2. Appellee Hospital has not waived its charitable immunity by creating a self-insurance plan. See Ponder v. Fulton-DeKalb Hosp. Auth., supra at 835 (2). Appellant’s attempts to distinguish Ponder have been considered and found to be without merit.

3. Appellant urges that the doctrine of charitable immunity was erroneously extended to appellees Dr. Daly and Dr. Russell.
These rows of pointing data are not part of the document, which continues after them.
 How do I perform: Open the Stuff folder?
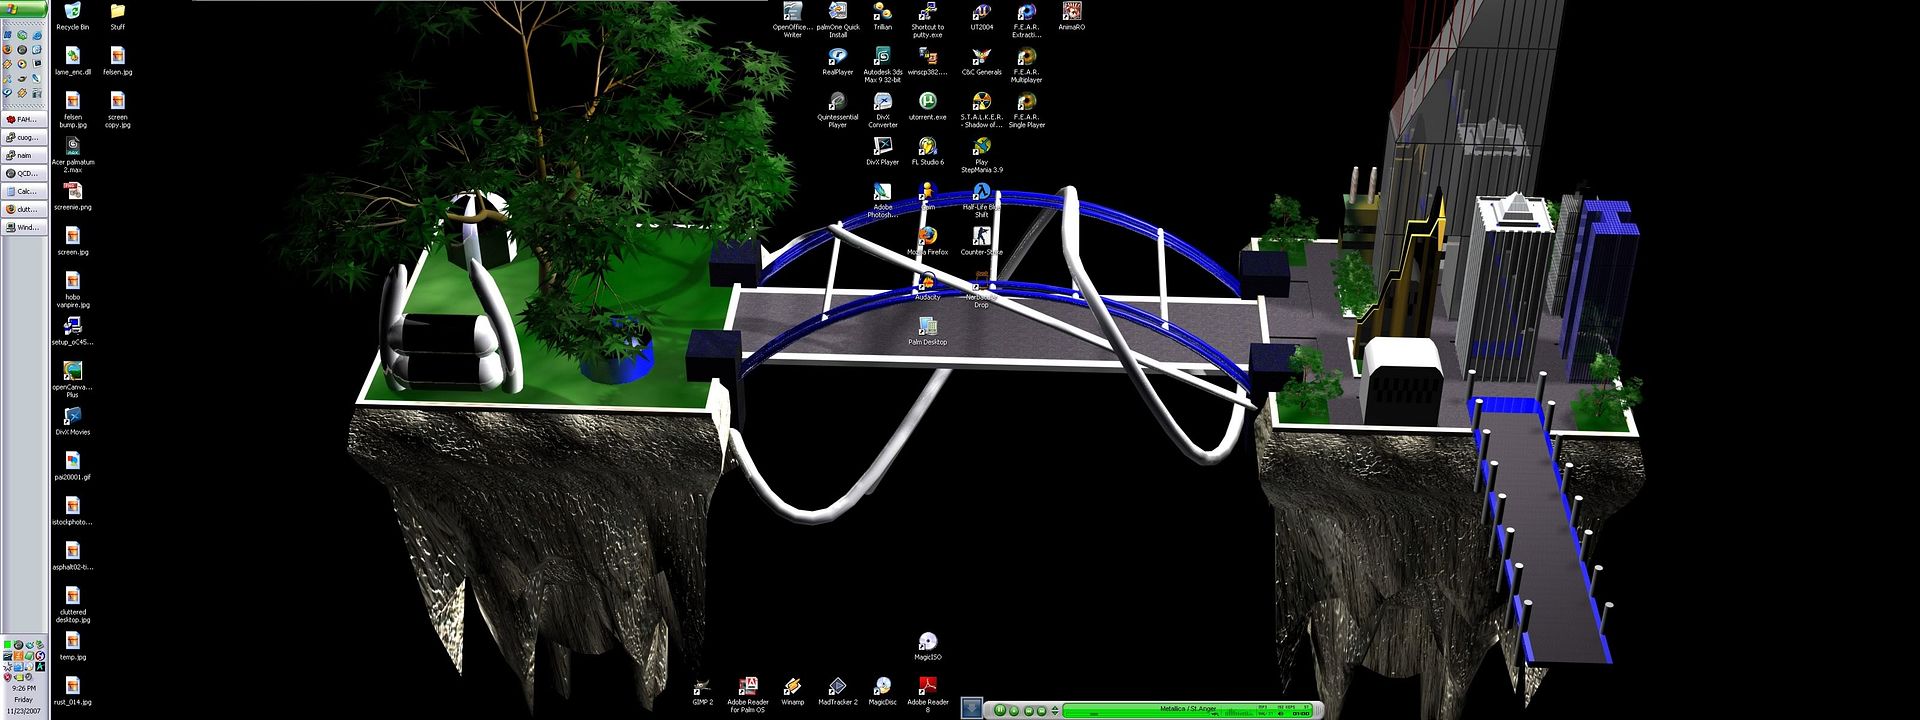point(117,12)
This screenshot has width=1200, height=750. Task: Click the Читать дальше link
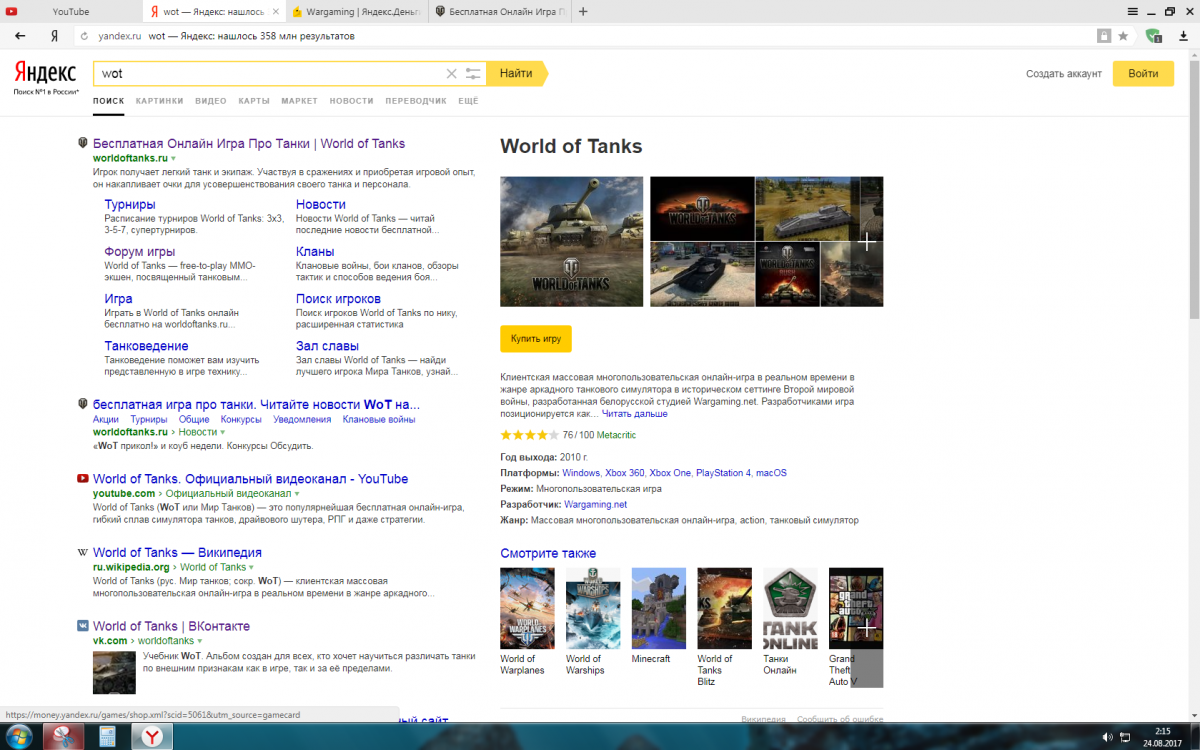[634, 413]
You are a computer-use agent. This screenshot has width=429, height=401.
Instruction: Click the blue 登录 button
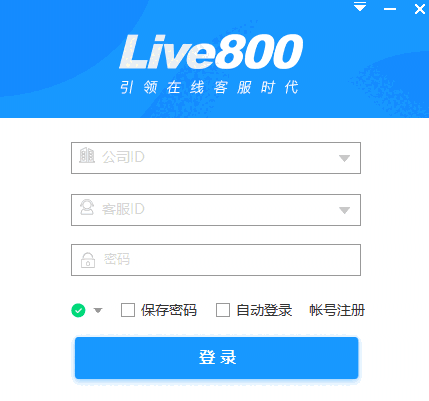point(217,358)
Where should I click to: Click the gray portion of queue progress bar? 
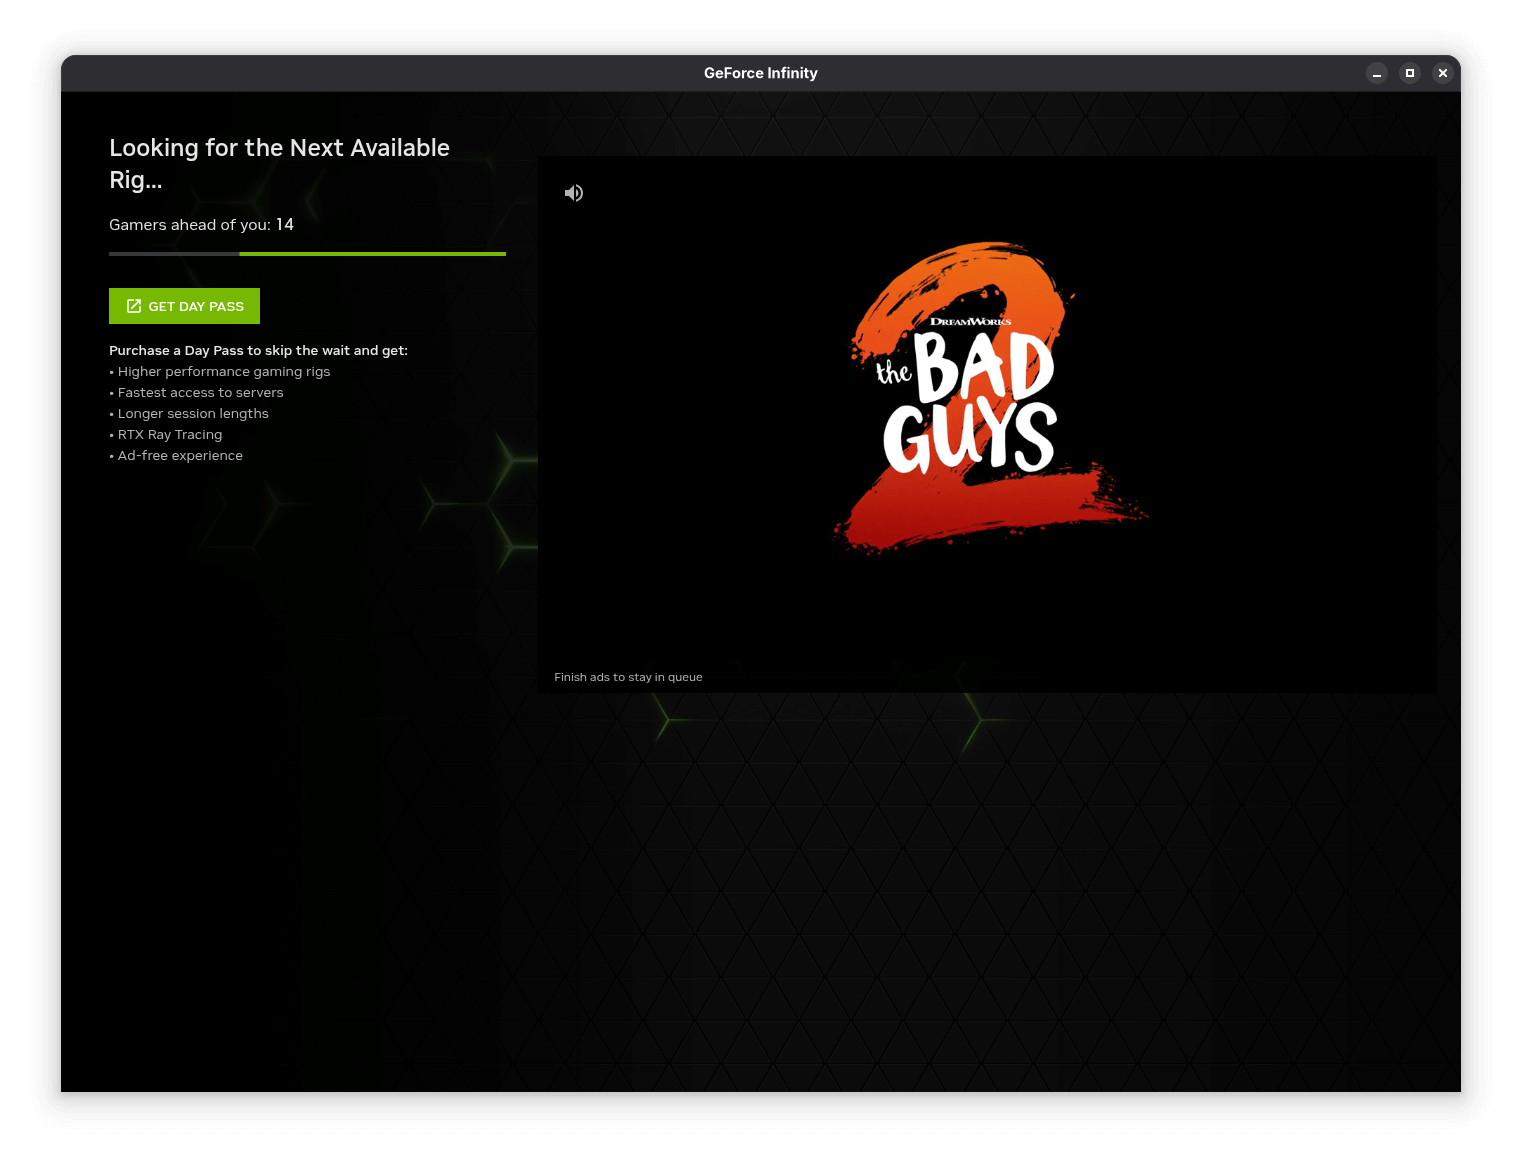pos(174,254)
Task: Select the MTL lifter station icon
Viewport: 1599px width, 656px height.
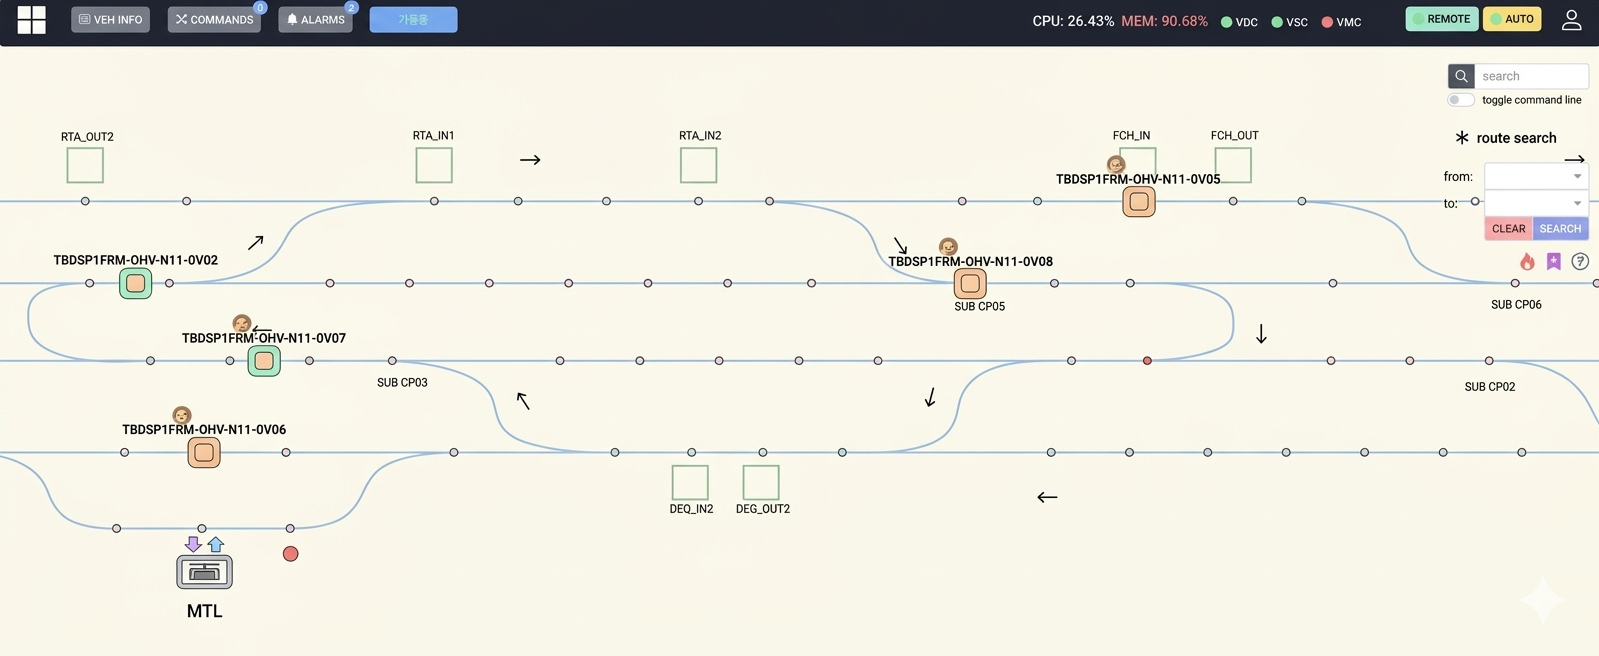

Appellees Dr. Daly and Dr. Russell had a duty to exercise a reasonable degree of care and skill in providing medical services to appellant. See OCGA § 51-1-27. Insulating them from liability for breaching this duty simply because they were employed by a charitable hospital would not further the purpose of the charitable immunity doctrine. “By design the charitable immunity doctrine protects the funds of the charitable institution from depletion in order that these funds may be [preserved] to carry out the charitable purpose of the institution for the benefit of its beneficiaries.” (Emphasis supplied.) Ponder v. Fulton-DeKalb Hosp. Auth., supra at 834 (1). To extend the doctrine of charitable immunity to physicians who are employed by charitable hospitals would only serve to insulate the resources of those physicians from the claims of patients who were injured as a result of alleged medical malpractice. Accordingly, we hold that the trial court erred in extending the doctrine of charitable immunity to appellees Dr. Daly and Dr. Russell and erred, therefore, in granting their motion for judgment notwithstanding the mistrial. Swofford v. Cooper, 184 Ga. App. 50, 53 (2) (360 SE2d 624) (1987) aff’d 258 Ga. 143 (368 SE2d 518) (1988); Jackson v. Miller, 176 Ga. App. 220 (1) (335 SE2d 438) (1985). See also Davis v. Stover, 258 Ga. 156 (366 SE2d 670) (1988).

4. The judgment is affirmed as to appellee Hospital and reversed as to appellees Dr. Daly and Dr. Russell.

Judgment affirmed in part and reversed in part.

Deen, P. J., Banke, P. J., Birdsong, Sognier, Pope, Benham and Beasley, JJ., concur. McMurray, P. J., concurs in part and dissents in part.